GRAMMAIRES DU SONORE
Cela fait plusieurs années que je me demande s’il n’existe pas une sorte de grammaire implicite contenue dans toute musique. Non pas une grammaire universelle, bien sûr, mais une grammaire particulière adaptée à chaque style de musique. L’ordre dans lequel on plonge les événements sonores dans le temps ne peut pas être totalement arbitraire. J’ai fini par me décider à faire de nombreuses expériences dans ce sens en tentant de définir une syntaxe qui assigne un ordre de succession (ou de superposition) entre des idées musicales. En voici un exemple très simple : [a.b] signifie que a est avant b, [a/b] indique qu’ils sont superposés dans le temps, [ab] qu’ils sont entremêlés, [a;b] qu’ils sont placés dans un ordre indéterminé, [an.b] que a sera répété n fois avant b, etc. C’est à partir de règles très simples que l’on peut construire des situations complexes. Cela peut parfois aller jusqu’à des formes propres à effrayer certains, telles que : [h.(m/b).h.(b,v,r).(b/t).(h/m).(r,b)/(hw).(hbn)] ! Chaque section de cette œuvre est ainsi décrite par une formule grammaticale qui indique sa construction et son contenu. L’idée d’une grammaire sonore est pour moi surtout une manière de faire affleurer un « sens musical ». Un sens musical se révèle lorsque ce qui arrive dans le temps de la musique va dans une direction que l’on pressent, quand il a été nourri par un horizon d’attente. Ce sens musical sera d’autant plus prégnant quand l’auditeur pourra anticiper sur ce qui advient. Mais trop d’anticipation pourrait être fatal à la fraîcheur d’écoute et tuer la découverte. Il faut donc subodorer le sens et non l’affirmer. C’est en ce sens que mes « grammaires musicales » me permettent d’élaborer des situations où je peux déployer la présence – et aussi décider de l’absence – de certains événements sonores en leur attribuant parfois une place fonctionnelle. J’ajouterais, pour clore ce chapitre, que ces grammaires n’entrent pas en conflit avec l’intuition qui est motrice dans tout acte de composition.
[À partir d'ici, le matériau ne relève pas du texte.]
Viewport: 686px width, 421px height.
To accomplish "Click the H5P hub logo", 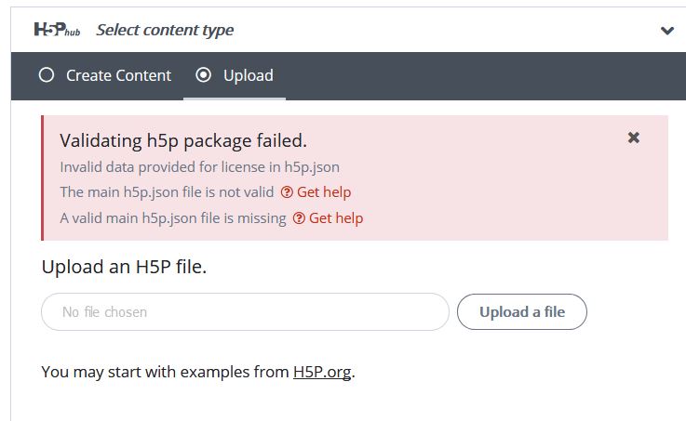I will coord(57,30).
Bien au contraire, elles l’aiguisent.
L’autre particularité de Grammaires du sonore tient à son genre sans cesse mouvant. Ça peut être tout à la fois un concerto, un concerto grosso, un assemblage de diverses musiques de chambre ou une pièce d’ensemble. Les situations évoluent sans cesse, quelquefois très rapidement, et parfois en se reconfigurant : des musiciens se déplacent pour rejoindre d’autres groupes, pour former de nouvelles alliances. Il y a ainsi des compagnonnages éphémères qui créent une grande mobilité. Cette mobilité m’a été inspirée par une idée sur laquelle je réfléchis depuis de nombreuses années. Il s’agit de repenser l’orchestre (ou ici l’ensemble) à la lumière de critères différents et plus ouverts que ceux que nous connaissons, de ne plus se laisser enfermer dans une organisation a priori, de trouver une liberté et un fonctionnement qui corresponde à ce dont nous rêvons lorsque nous pensons à un idéal d’organisation entre les humains. Non plus des groupements en familles fermées et hiérarchisées, mais une organisation où chaque groupe puisse avoir sa part de responsabilité dans l’organisation du tout et puisse être disposé à modifier son fonctionnement interne selon les situations. Une organisation dans laquelle chaque individu ou groupe d’individus est potentiellement susceptible de prendre, pour un temps limité, le leadership de la totalité. Si la musique peut devenir un modèle pour d’autres formes d’activités, comme l’organisation sociale – et il serait grand temps qu’elle le devienne – il faut qu’elle porte, dans sa forme même, les marques de ce changement de paradigme.
Qui mieux que l’Ensemble intercontemporain pour réaliser de telles idées ? Cet ensemble est constitué de musiciens qui peuvent autant s’exprimer comme des solistes de tout premier ordre que de participer à une fusion sonore totale. Ce fut, à l’époque de sa création, sa grande nouveauté. De plus, chaque musicien peut jouer de toute l’étendue de la famille de son instrument. Ainsi on entendra, outre toutes les flûtes et toutes les clarinettes, un hautbois baryton, des tubas wagnériens, des bugles, de la trompette à deux pavillons, de la trompette basse et du saxhorn. J’ai voulu éloigner la musique de ses standards et la faire sonner dans toute sa richesse et sa diversité. Je connais l’Ensemble intercontemporain depuis sa création en 1976 puisque j’ai eu l’honneur, tout jeune compositeur, d’être au programme de son premier concert au TNP de Villeurbanne. Et ce n’est pas sans émotion que je le retrouve ce soir, dirigé par mon ami François-Xavier Roth.